The long title of the project «New tools for transnational analysis in postgraduate intersectional gender research – towards long-term international collaborations in doctoral and postdoctoral training» (from now on referred to as New Tools) hides an ambitious and extensive collaboration between institutions for gender research in Linköping, Budapest, Cape Town, and of course – Bergen. The collaborative project is led by Nina Lykke, a leading Scandinavian scholar in the area of gender research, and financed by the Swedish Foundation for International Collaboration in Research and Higher Education (STINT). It and aims to strengthen the collaboration between the partner institutions, and develop new methodological and theoretical tools and networks that new generations of gender researchers can draw upon.

The project is mainly composed by researchers in an early stage of their carreers, primarily PhD-students and postdoctoral fellows. The establishment of an international network for the training and schooling of gender researchers is one of the main goals of the project. Being a part of a transnational research network will strengthen the PhD students' position, and make them attractive to academic institutions in the future, as existing research environments will be able to draw on the insights and results derived from the project.

SKOK is represented through the participation of our PhD-student Dinara Yangeldina, who studies the presence, use, and transformations of intersectional feminist discourses in Russian-speaking online forums.

Dinara participated in the first of a total of four stay-in residencies that the project is organized around. She explains how the project is organized:

"New Tools started in 2016 and is scheduled to last for four years. Each year one of the partner institutions will host a stay-in residency for the participants.

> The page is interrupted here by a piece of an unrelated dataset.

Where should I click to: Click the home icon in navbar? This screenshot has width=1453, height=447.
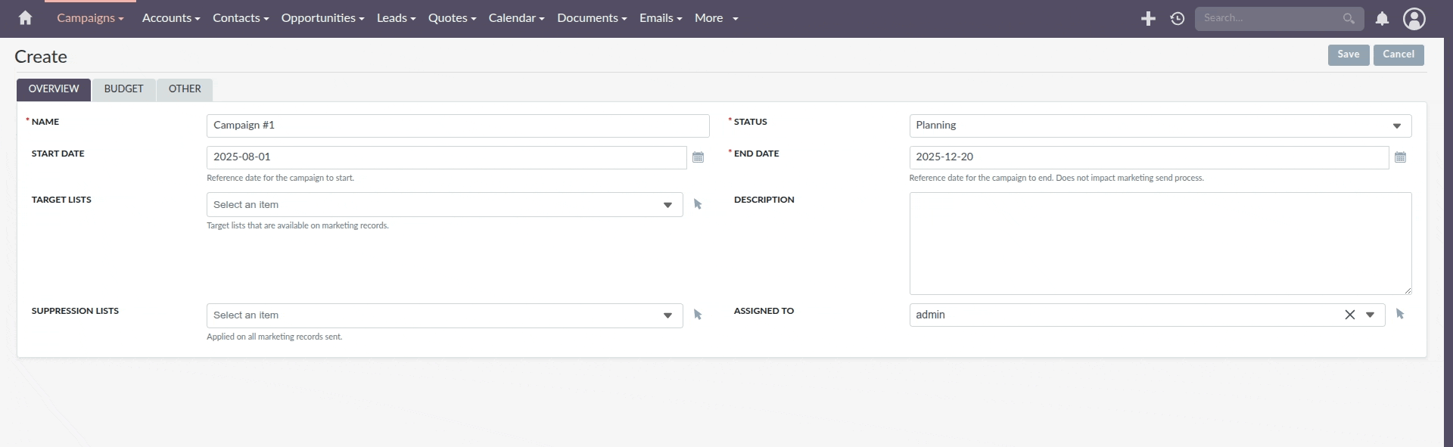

The first residency was held in Linköping in September and October last year, and during our stay in Sweden the group got to participate in a series of academic activities: workshops, a PhD-course with the post-colonial feminist scholar Madina Tlostonova, lectures, and film-screenings."

Dinara is part of the work-group in charge of planning this year’s residency, which will be held in Bergen during the fall semester.

"This year we will start the residency with a two-day conference for the participants, and organize several activities such as a PhD course that will also be open to other students at UiB. We also plan to hold SKOK’s annual PhD relay while the participants from the STINT project are in Bergen, and hope that it may give the students an opportunity to establish contact across borders."

The project rests on the premise that knowledge is situated and conditioned by the geopolitical context in which it is produced. The collaborating partners represent the Global North/West, East, and South, each with their own unique perspective. By integrating these different points of view, or situated practices of knowledge, the participants hope to move beyond national methodological practices and theoretical traditions. However, the project explicitly seeks to avoid universalistic approaches in gender research that ignore the importance of local context. In other words, the project aims to develop new practices of transnational analysis which are sensitive to the local context of knowledge production, and follows the tradition of existing self-reflexive and  self-critical scientific approaches.

The relation between the West, and the post-socialist Eastern Europe, as well as the relation between the Global North and South, shapes the geopolitical conditions of the collaboration through the project. By examining and challenging the work of the participants the project aims to make these geopolitical preconditions visible. Hopefully, this will strengthen the gender research at the partner institutions.

For Dinara the project has been an opportunity to establish new research contacts, and get to know gender researchers with a cultural background that differs from her own. In Linköping she worked with Tigist Shewarega Hussen, an Ethiopian PhD student from the University of Western Cape, South Africa.

"Now we keep in touch and collaborate through Skype", she says. She is looking forward to welcome the participants to Bergen this fall, together with the rest of the staff at SKOK.